_Provided text_:
LGTM1
There will be some day late in 2024, early in 2025 that will be the
death of many cookies. I now believe the risk of that being a problem is
low enough.
/Daniel
On 2023-09-13 13:12, Ari Chivukula wrote:
Re-opening this since it's been a month and we're a week after the
September 6th cliff where cookies in stable that were limited to 400
days as of M104 start expiring (if they were not subsequently renewed).
I haven't seen any negative feedback or questions around unexpected
cookie expirations in the past week and the latest metrics show <
.035% of page loads (and falling) sending cookies that had not been
renewed in the last 350-400 days.
I think it's reasonable to impose the same limit on cookies that
happened to be stored before M104 as the limit imposed on those after
(the 400 day expiration cap) and we should do so in M119.
It's important to note this cap will *not* simply retroactively expire
all older cookies but instead cap any cookies with expirations more
than 400 days after M119+ is first launched by a user to expire no
more than 400 days after that time. For example:
Site X stored Cookie Y pre-M104 expires January 1, 9999.
M119 first launched by user January 1, 2024.
Cookie Y now expires February 4, 2025.
Site X renews Cookie Y by storing it again January 1, 2025.
Cookie Y now expires February 5, 2026.
~ Ari Chivukula (Their/There/They're)
On Fri, Aug 11, 2023 at 6:23 PM Ari Chivukula <aric...@chromium.org>
wrote:
I have no objections to delaying until M119. I'll check back in a
week or two after the September 6 cliff when cookies in stable
that were limited to 400 days as of M104 start expiring. It's
important to note we will only be able to discuss the presence of
lack of bug reports from sites and users (there won't be other
additional data available).
~ Ari Chivukula (Their/There/They're)

_Given exercise_: In the email thread above, condense the paragraph beginning "Re-opening this since it's been a month" into a short bulleted list that keeps its main facts.

_Data lines_:
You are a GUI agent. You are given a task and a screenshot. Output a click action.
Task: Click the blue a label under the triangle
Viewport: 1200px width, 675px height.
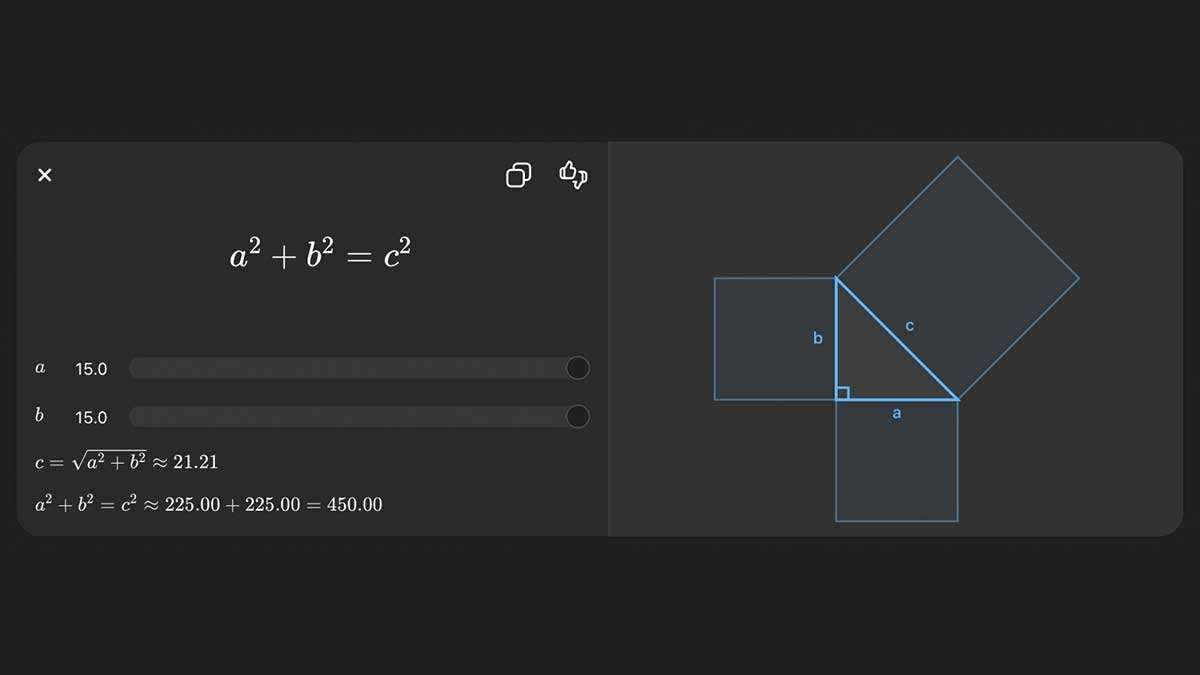pyautogui.click(x=896, y=413)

_Task solution_:
- The thread is being reopened after a month, one week past the September 6 cliff.
- On that date, stable cookies limited to 400 days as of M104 began expiring if they had not been renewed.
- No negative feedback or questions about unexpected cookie expirations have come up in the past week.
- The latest metrics show fewer than .035% of page loads, a share that is falling, sending cookies not renewed in the last 350–400 days.